I contribuenti possono ancora rimediare da soli e pagare sanzioni ridotte senza ricevere controlli

Fisco 7

I contribuenti che non hanno presentato la dichiarazione IVA relativa all’anno d’imposta 2015 o che l’hanno presentata compilando solo il quadro VA possono ancora rimediare da soli e pagare sanzioni ridotte senza ricevere controlli. A ricordarlo è l’Agenzia delle Entrate che, con il Provvedimento n. 198678 del 17 novembre 2016, ha fornito le informazioni essenziali per promuovere tale adempimento spontaneo.

Si ricorda che la Legge di Stabilità 2015 (L. 190/2014) ha introdotto una specifica forma di collaborazione tra contribuente e Agenzia, finalizzata all’assolvimento degli obblighi tributari e all’emersione spontanea delle basi imponibili. La Legge prevede che l’Agenzia delle Entrate metta a disposizione del contribuente o dell’intermediario tutte le informazioni in suo possesso riferibili al contribuente, che siano acquisite direttamente o pervenute da soggetti terzi e che siano relative anche ai ricavi e compensi, volume d’affari e valore di produzione.

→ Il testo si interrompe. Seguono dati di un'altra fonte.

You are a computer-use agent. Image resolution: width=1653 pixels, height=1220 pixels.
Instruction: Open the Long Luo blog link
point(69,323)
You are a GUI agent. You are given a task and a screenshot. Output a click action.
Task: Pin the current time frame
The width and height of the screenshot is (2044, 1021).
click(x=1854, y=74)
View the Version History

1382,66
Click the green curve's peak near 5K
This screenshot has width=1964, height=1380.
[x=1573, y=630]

Nel Provvedimento n. 198678 del 17 novembre 2016, l’Agenzia spiega che le informazioni messe a disposizione sono le seguenti:

  • codice fiscale e denominazione e cognome e nome del contribuente;
  • numero identificativo della comunicazione e anno d’imposta;
  • comunicazione annuale dei dati IVA presentata relativa all’anno d’imposta 2015;
  • dichiarazione IVA presentata relativa all’anno di imposta 2015;
  • protocollo identificativo e data di invio della comunicazione e della dichiarazione.

Per quanto riguarda le modalità comunicative, tali informazioni sono inviate agli indirizzi di Posta Elettronica Certificata attivati dai contribuenti e saranno inoltre in ogni momento consultabili all’interno dell’area riservata del “cassetto fiscale” del portale informatico dell’Agenzia delle entrate.

La finalità del provvedimento è quella di consentire al contribuente di fornire elementi, fatti e circostanze non conosciuti in grado di giustificare la presunta anomalia.

Una volta avvenuta la comunicazione da parte dell’Agenzia, il contribuente passivo IVA potrà, personalmente o tramite intermediari abilitati, richiedere ulteriori informazioni o segnalare eventuali fatti per chiarire la situazione.

Qualora abbia assolto correttamente ai suoi obblighi dichiarativi, potrà comunicare chiamando ai numeri 848.800.444 da telefono fisso oppure 06.96668907 da telefono cellulare, dal lunedì al venerdì dalle ore 9:00 alle ore 17:00, selezionando l’opzione “servizi con operatore > comunicazione dalla Direzione Centrale Accertamento”.